= Roark Gourley =

American artist

Roark Gourley is an American painter, sculptor, and mixed media artist in Laguna Beach, California noted for wall sculptures that depict humorous subject matter. In 1992, the National Museum of Natural History commissioned Spaghetti Meets Tomato in the Collision of the Continental Plates, a high relief map of the world with depictions of various foods making up the topography and borders of countries.

==Career==
Roark was born in Lynwood, California. He received his art training at Orange Coast College, the Art Institute of Southern California Laguna Beach and the University of Colorado where he studied electronic optics, physics, holography, and photography.

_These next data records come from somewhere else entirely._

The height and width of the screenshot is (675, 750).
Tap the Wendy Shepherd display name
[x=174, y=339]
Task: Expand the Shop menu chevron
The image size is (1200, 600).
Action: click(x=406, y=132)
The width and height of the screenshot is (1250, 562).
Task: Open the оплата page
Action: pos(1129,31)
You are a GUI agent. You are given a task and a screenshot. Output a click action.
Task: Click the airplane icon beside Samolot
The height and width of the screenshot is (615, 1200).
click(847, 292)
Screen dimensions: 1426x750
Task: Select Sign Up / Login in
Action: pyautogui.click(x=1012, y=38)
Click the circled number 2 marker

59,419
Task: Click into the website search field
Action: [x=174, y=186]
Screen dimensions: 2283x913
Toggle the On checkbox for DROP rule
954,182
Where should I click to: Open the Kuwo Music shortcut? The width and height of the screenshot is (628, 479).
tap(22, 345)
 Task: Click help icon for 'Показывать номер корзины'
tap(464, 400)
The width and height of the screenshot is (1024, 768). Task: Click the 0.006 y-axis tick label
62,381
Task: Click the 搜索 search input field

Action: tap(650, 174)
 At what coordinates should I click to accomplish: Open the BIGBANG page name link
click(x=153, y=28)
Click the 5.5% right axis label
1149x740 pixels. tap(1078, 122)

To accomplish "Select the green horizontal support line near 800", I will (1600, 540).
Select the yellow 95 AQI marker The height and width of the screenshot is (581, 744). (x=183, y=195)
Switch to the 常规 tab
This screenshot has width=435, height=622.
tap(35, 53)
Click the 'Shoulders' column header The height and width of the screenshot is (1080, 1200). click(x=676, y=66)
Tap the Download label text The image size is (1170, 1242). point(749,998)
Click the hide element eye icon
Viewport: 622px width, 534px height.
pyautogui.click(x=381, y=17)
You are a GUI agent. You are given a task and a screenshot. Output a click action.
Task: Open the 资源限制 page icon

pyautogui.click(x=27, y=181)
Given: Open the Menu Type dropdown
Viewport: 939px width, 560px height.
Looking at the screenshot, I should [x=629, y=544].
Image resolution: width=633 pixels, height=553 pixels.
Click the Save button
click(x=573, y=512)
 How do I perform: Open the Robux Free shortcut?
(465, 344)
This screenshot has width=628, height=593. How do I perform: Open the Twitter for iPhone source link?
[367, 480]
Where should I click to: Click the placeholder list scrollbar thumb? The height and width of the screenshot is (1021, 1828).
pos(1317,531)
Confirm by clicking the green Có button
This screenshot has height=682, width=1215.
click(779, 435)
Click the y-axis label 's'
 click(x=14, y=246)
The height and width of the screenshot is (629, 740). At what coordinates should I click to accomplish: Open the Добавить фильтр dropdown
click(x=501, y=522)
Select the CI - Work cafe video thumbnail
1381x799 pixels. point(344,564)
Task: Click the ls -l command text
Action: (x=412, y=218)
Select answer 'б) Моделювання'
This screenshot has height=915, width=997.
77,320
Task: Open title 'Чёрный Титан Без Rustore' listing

Roark specializes in 2.5 dimensional wall sculptures made from wood, resin, and acrylic, often depicting humorous scenarios: pets that match sofas, an out of control executive with 4 arms, chefs cooking up a storm and other whimsical subject matter including, hearts, martinis, shoes, and coffee cups. He ran The Sherwood Gallery in Laguna Beach from 1979 to 1988. In the 1980s Roark created several 2.5 dimensional pieces for Warner Bros. depicting their characters in humorous scenarios, including his Daffy Executive and Golfer Taz.

In addition to light-hearted work, Roark painted portraits of his friends and family. He told Dawn Pettit of Orange Coast Magazine that his favorite pieces are the two portraits of his wife displayed in his Laguna Beach home.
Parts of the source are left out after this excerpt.